Leave Her to Heaven (péché mortel)


"La vérité est parfois horribe."

Qui pourrait, aujourd'hui, citer de mémoire trois œuvres de John M. Stahl ? Paradoxalement, les remakes de certains de ses films, réalisés par Robert Stevenson et Douglas Sirk, sont moins méconnus. Ce new-yorkais de naissance, un des trente-six cofondateurs de l'Academy of Motion Picture Arts and Sciences (AMPAS), s'est principalement illustré dans le mélodrame au cours de la première moitié du siècle dernier. Back Street, signé en 1932 pour Universal, reste une de ses réalisations majeures. Comme Mankiewicz, Stahl est particulièrement adroit pour mettre en scène les actrices. Dans la décennie 1940, après Maureen O'Hara et Anne Baxter, c'est Gene Tierney qui est au centre de ce Leave Her to Heaven.

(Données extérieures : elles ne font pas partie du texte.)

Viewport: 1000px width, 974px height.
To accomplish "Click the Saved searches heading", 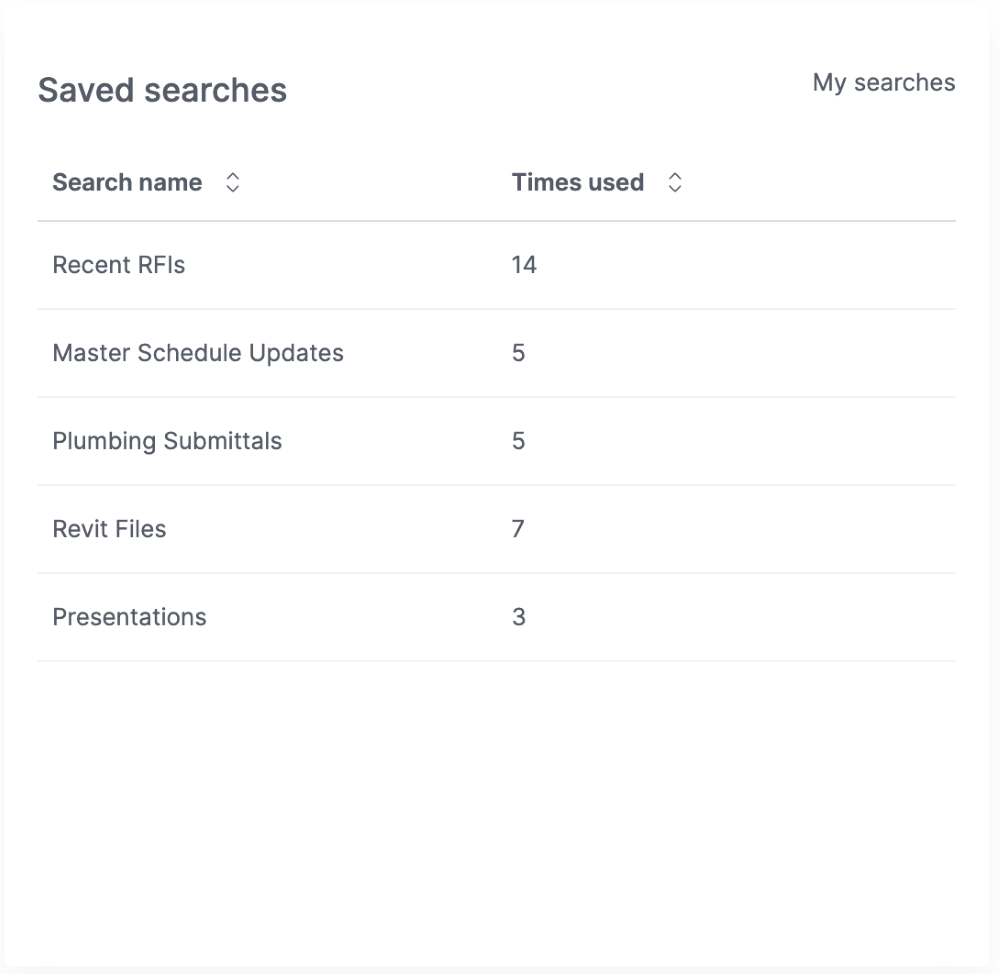I will 163,90.
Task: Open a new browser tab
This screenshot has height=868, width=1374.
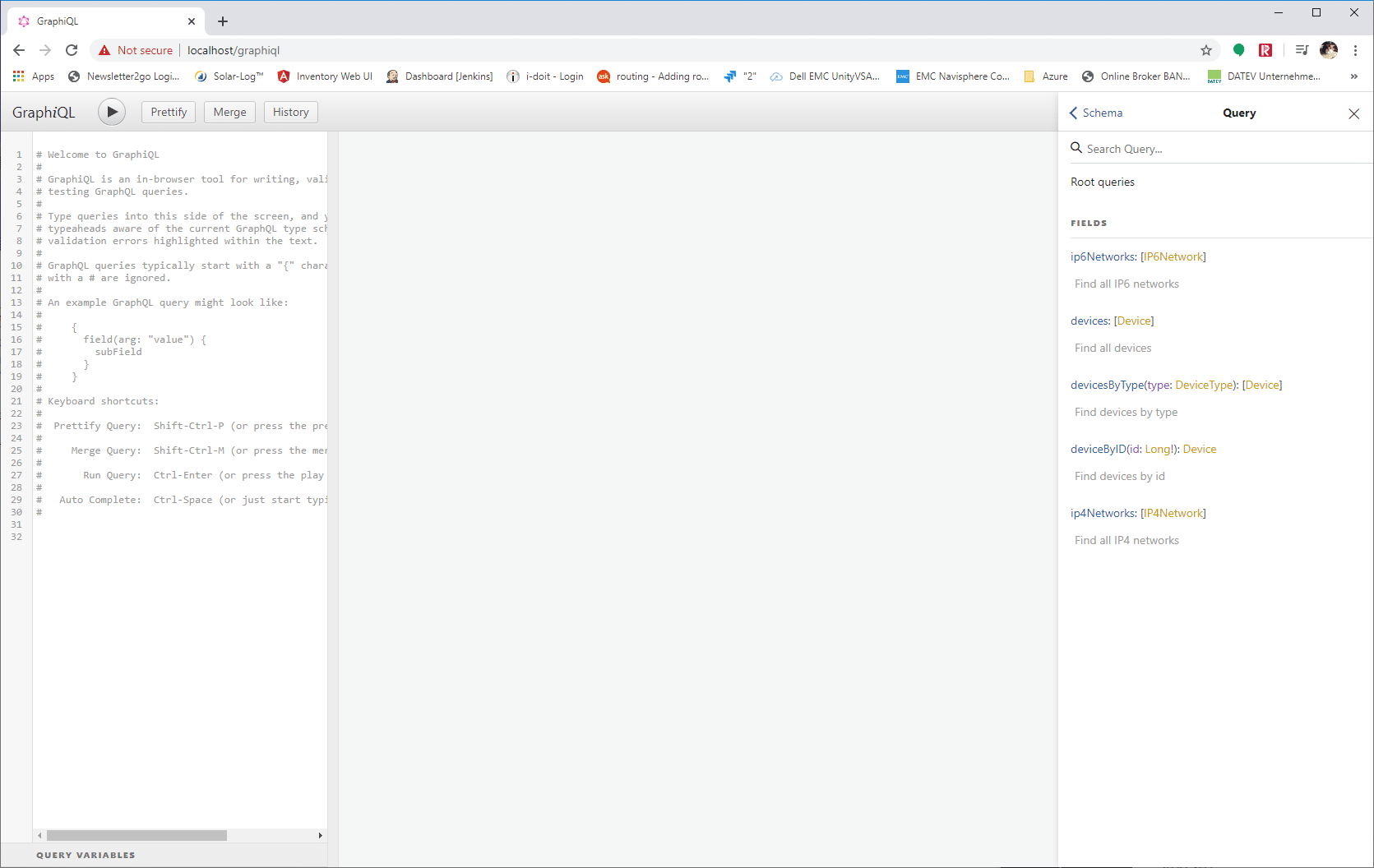Action: coord(222,21)
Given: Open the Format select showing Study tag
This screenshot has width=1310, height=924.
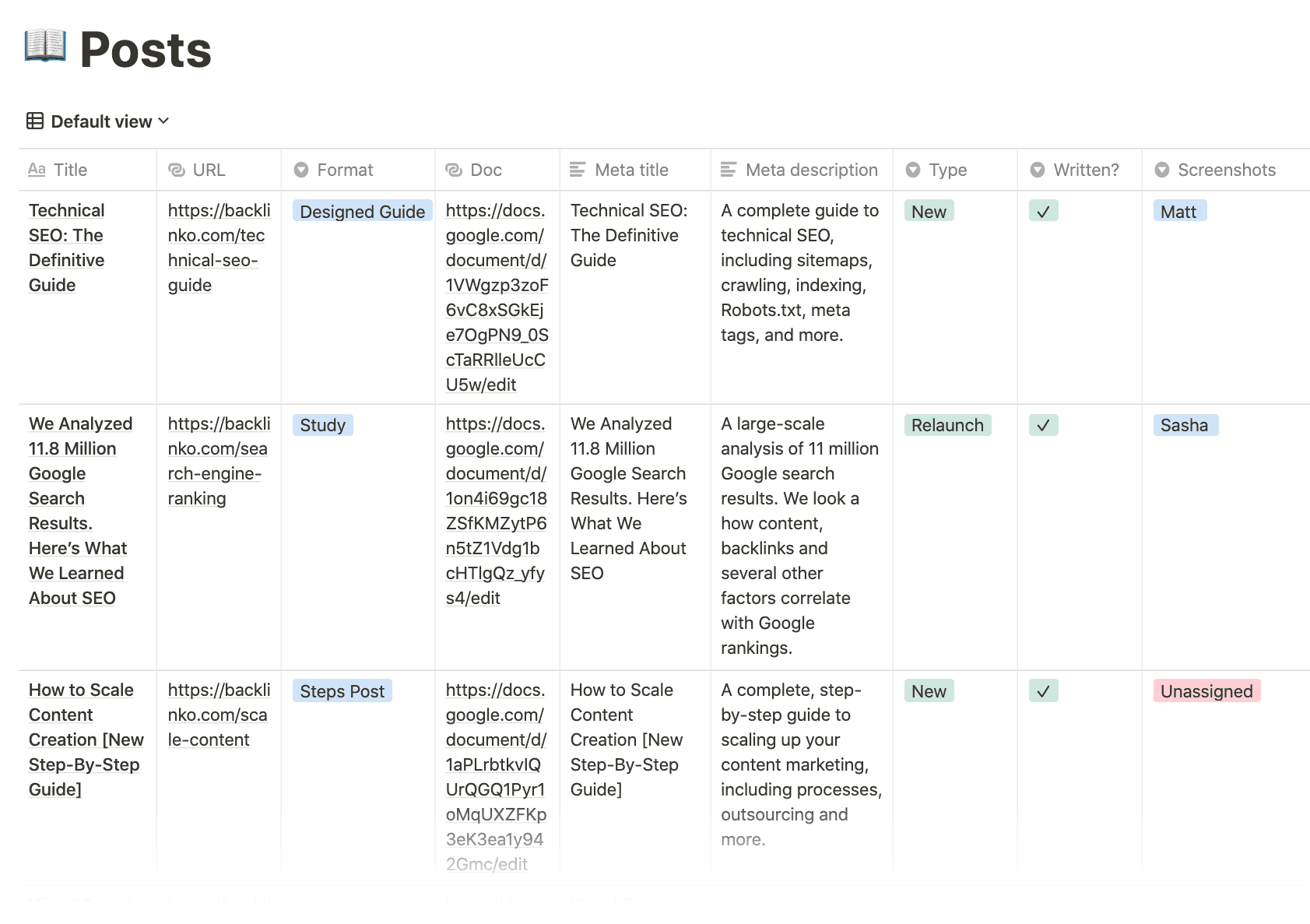Looking at the screenshot, I should (323, 425).
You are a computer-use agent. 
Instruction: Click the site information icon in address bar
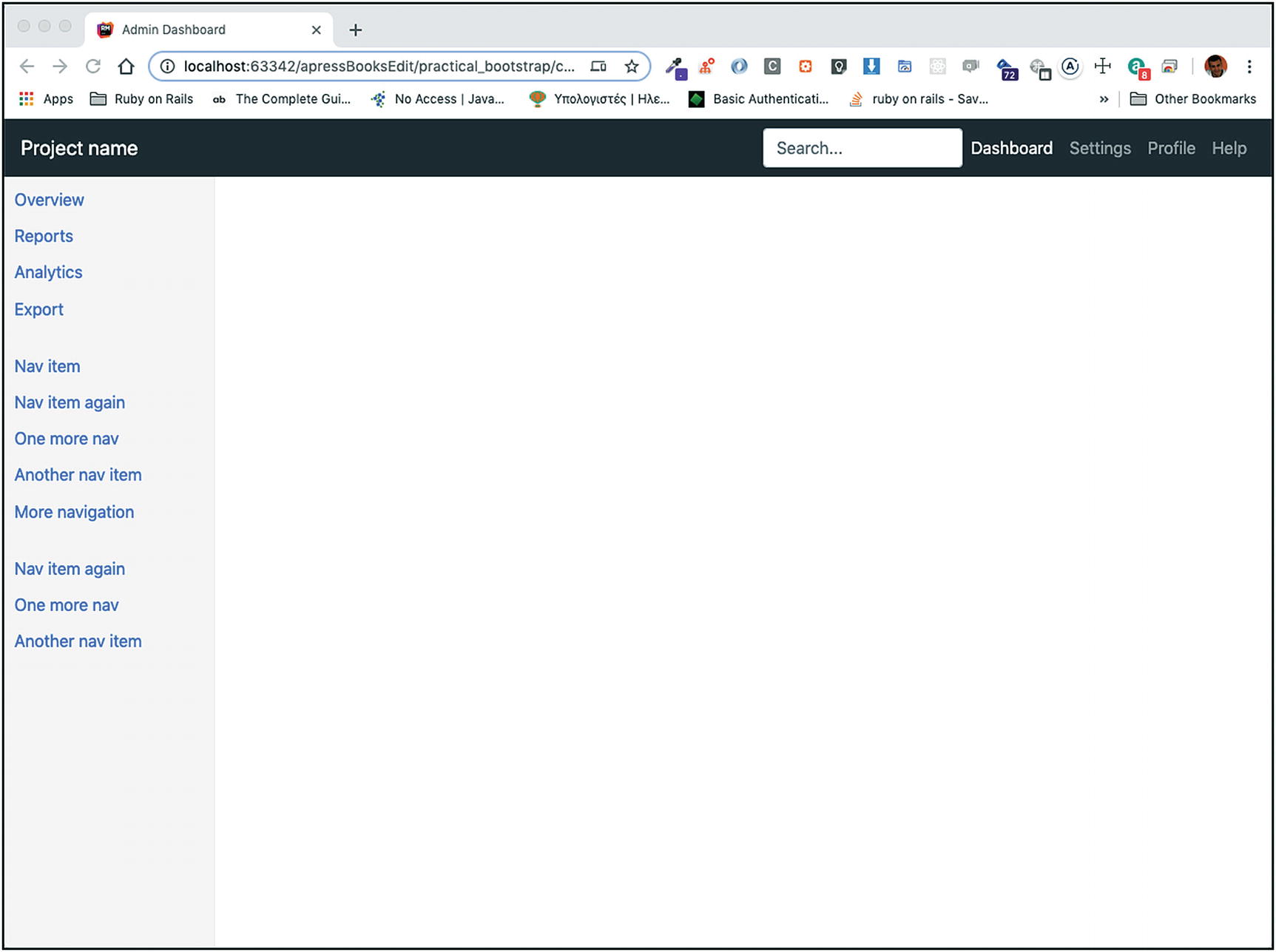click(168, 67)
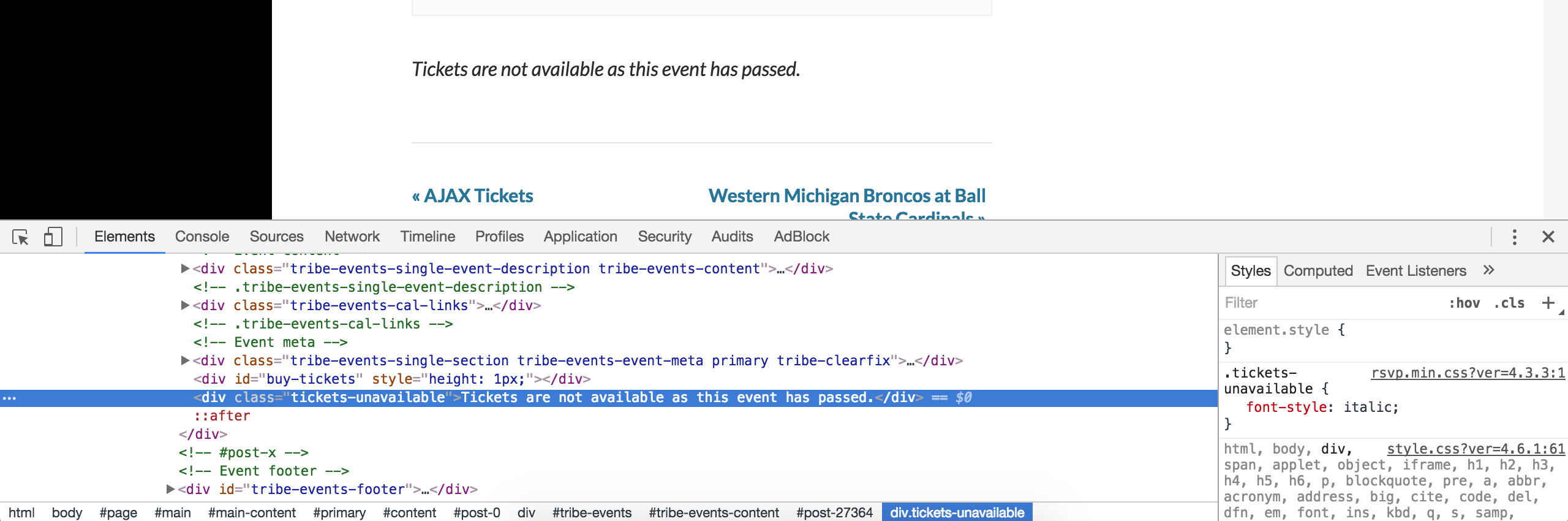Open the rsvp.min.css source link
The width and height of the screenshot is (1568, 521).
pos(1468,373)
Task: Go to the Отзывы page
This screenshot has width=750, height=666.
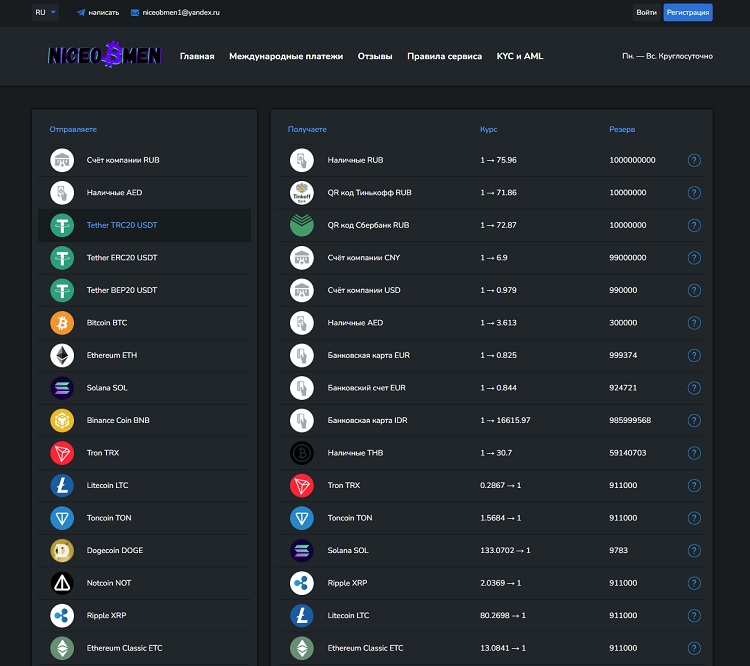Action: tap(375, 57)
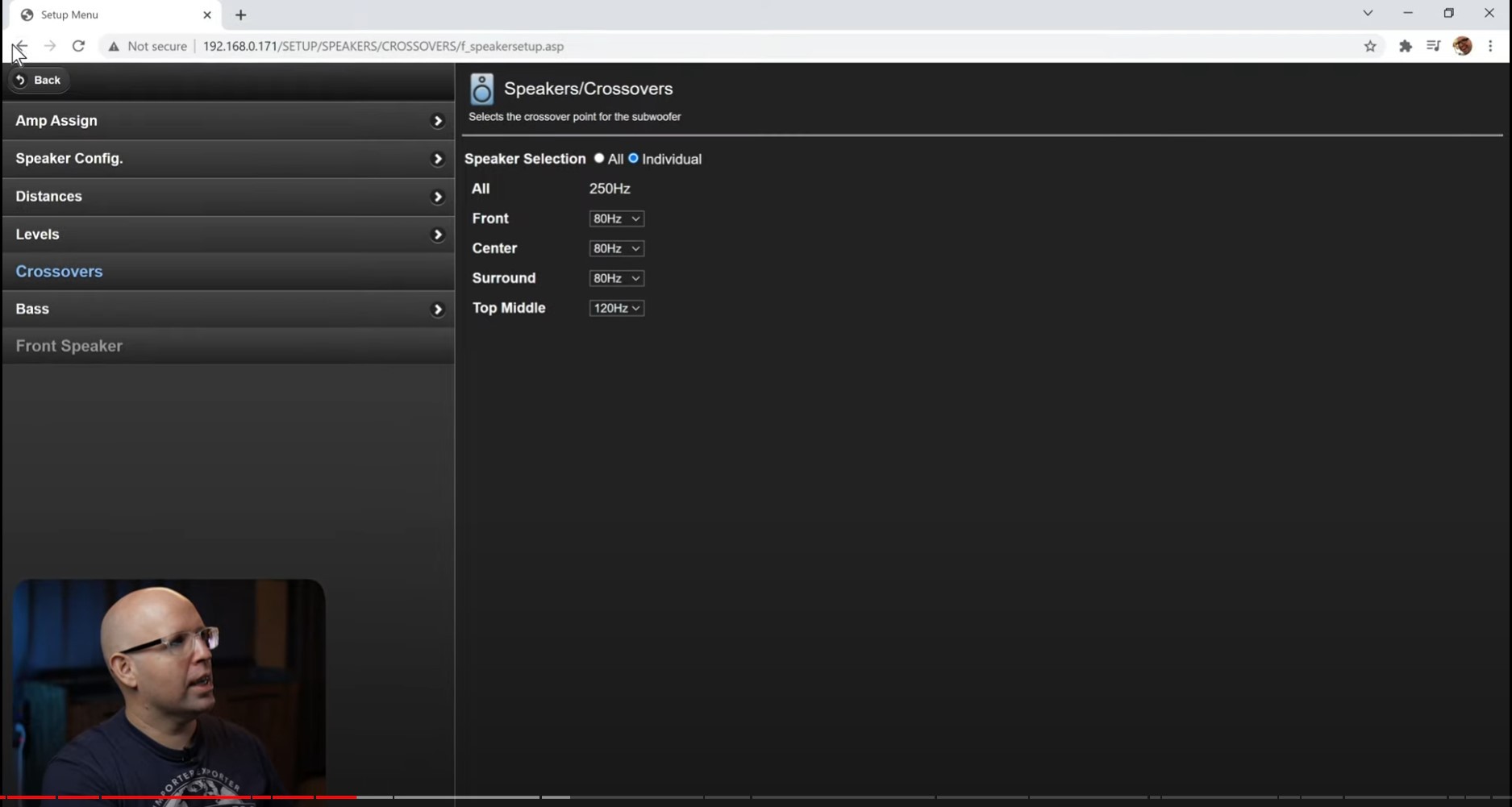Open the Amp Assign menu item
This screenshot has width=1512, height=807.
[228, 121]
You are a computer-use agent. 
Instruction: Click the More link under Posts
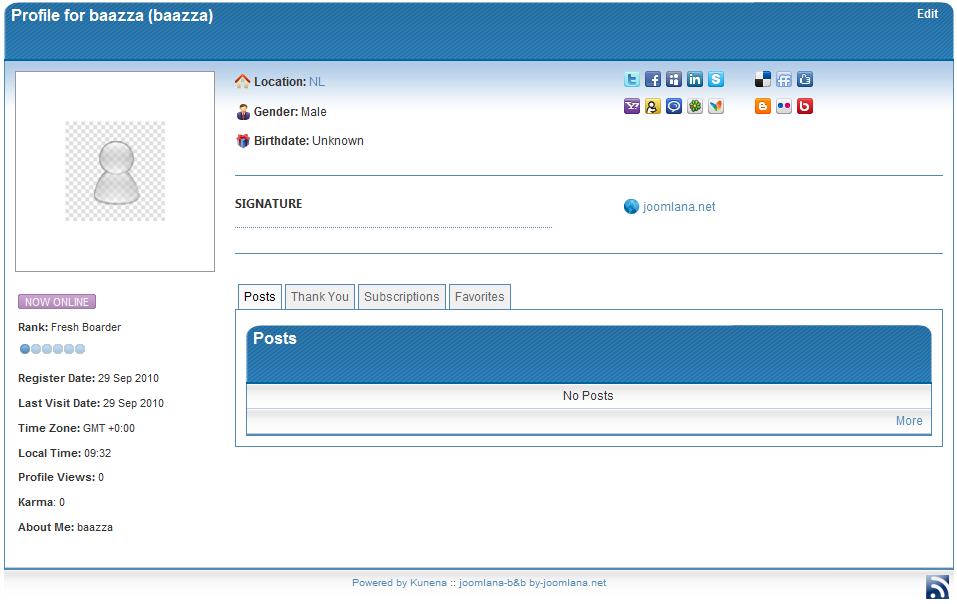click(909, 421)

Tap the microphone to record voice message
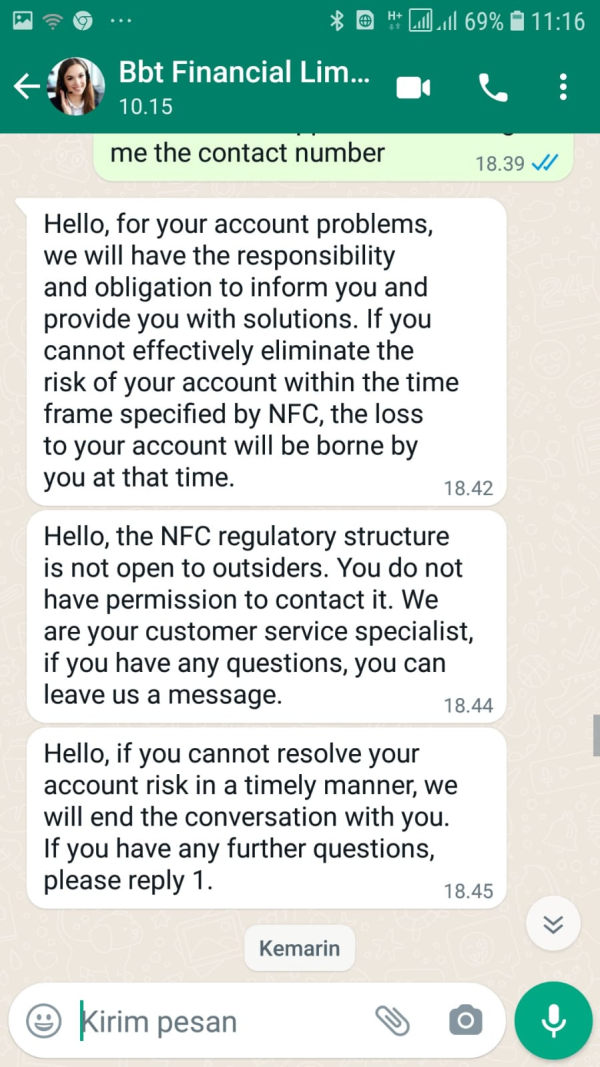tap(553, 1020)
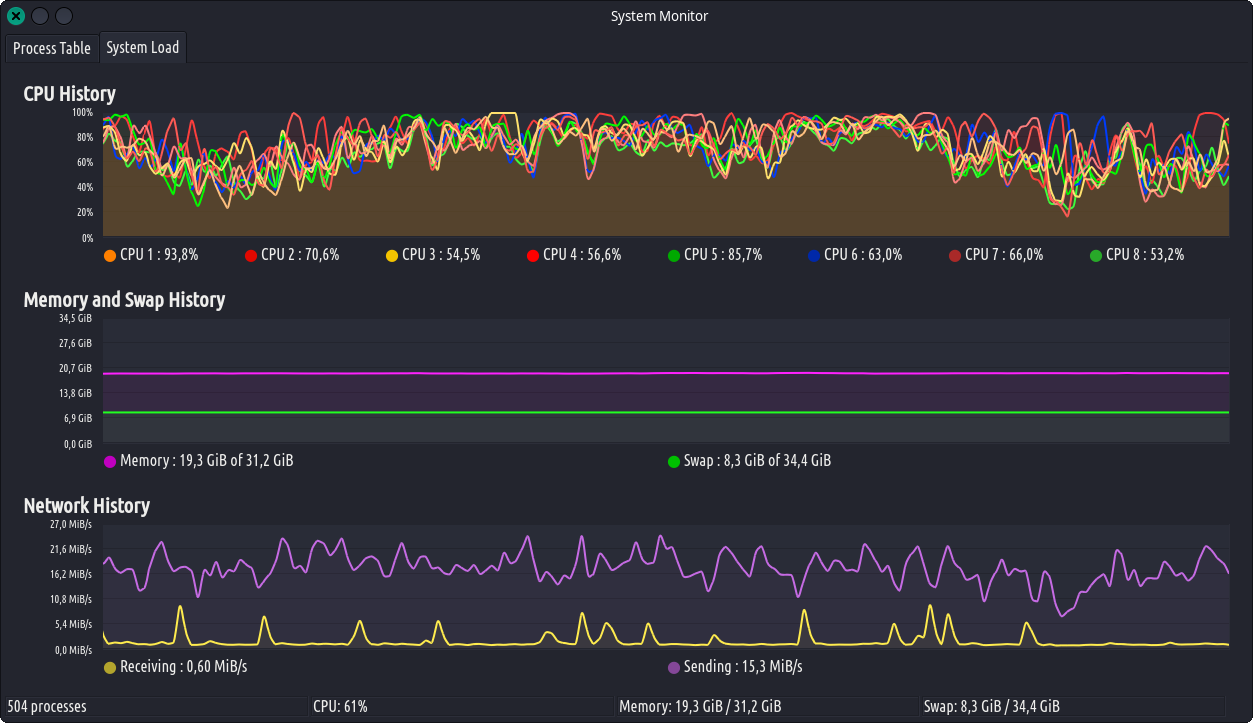Click the CPU 2 red color indicator
This screenshot has height=723, width=1253.
251,255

L'écrivain Richard "Dick" Harland (Cornel Wilde) rencontre Ellen Berent (Gene Tierney) dans le train qui l'emmène chez les Robie, à Deer Lake (Maine), pour terminer son dernier roman. Ellen, sa mère et sa cousine, adoptée par les Berent, Ruth (Jeanne Crain) y sont également invitées. Toutes les trois doivent répandre les cendres de leur mari ou père sur une des montagnes qu'il affectionnait particulièrement. Richard, dont la ressemblance avec feu M. Berent est frappante, et Ellen, pourtant déjà fiancée à un futur procureur, tombent presque immédiatement amoureux l'un de l'autre et se marient rapidement. Le couple s'installe à Warm Springs (Georgie), à proximité du centre de soins où réside Danny, le jeune frère handicapé de Richard. Le projet du trio de se rendre à "Back of the moon", le chalet que possède les Harland au bord d'un lac, semble faire la joie de tous. Mais, bientôt, l'amour possessif d'Ellen vis-à-vis de son mari la pousse à faire le vide autour de lui : elle se montre désagréable avec le gardien du chalet, l'un des meilleurs amis de Dick, provoque le départ anticipé de sa famille, conviée pour lui faire une surprise et est à l'origine de la noyade de Danny. Pour regagner l'attention de son époux, très affecté par ce décès, elle suit le conseil de Ruth et tombe enceinte. Mais, se sentant lésée par l'intérêt suscité par cette future naissance, elle chute volontairement dans un escalier et perd son enfant. Elle perd aussi définitivement l'amour de Dick, en particulier quand elle lui confirme ce qu'il soupçonnait : le meurtre de Danny. Pour empêcher Ruth de prendre sa place dans le cœur de son mari, elle se suicide au poison, en s'arrangeant pour que sa cousine soit accusée de meurtre.
Tiré d'un roman de Ben Ames Williams auquel on doit, notamment, la base du script du Someone to Remember de Robert Siodmak deux ans plus tôt, Leave Her to Heaven est un drame de la jalousie qui, comme The Walls of Jericho, en 1948, se donne quelques airs de film noir. Il faut, d'ailleurs, bien reconnaître que Gene Tierney n'a jamais été aussi femme fatale, au sens non figuré du terme, que dans ce film. D'une facture classique(1), et tourné dans un Technicolor(2) qui renforce le contraste entre le paradis naturel et l'enfer intérieur, c'est la prestation de l'actrice(3) qui en fait presque tout l'intérêt. Stahl joue avec talent sur l'ambiguïté de son personnage, fabuleuse beauté apparente, trouble névrotique et profonde noirceur cachés(4). Et Tierney, entre Laura de Preminger et Dragonwyck de Mankiewicz, trouve en elle les ressources pour donner à Ellen Berent une authenticité et une identité singulière. Dans le premier de ses trois films tournés avec le réalisateur, Cornel Wilde, dont High Sierra et The Big Combo sont les œuvres les plus réputées, apporte, dans un rôle de victime, un supplément d'âme "noir". Notons enfin la présence de Vincent Price(5) dans le rôle de Russell Quinton, l'ex-fiancé d'Ellen chargé de l'accusation pendant le procès de Ruth.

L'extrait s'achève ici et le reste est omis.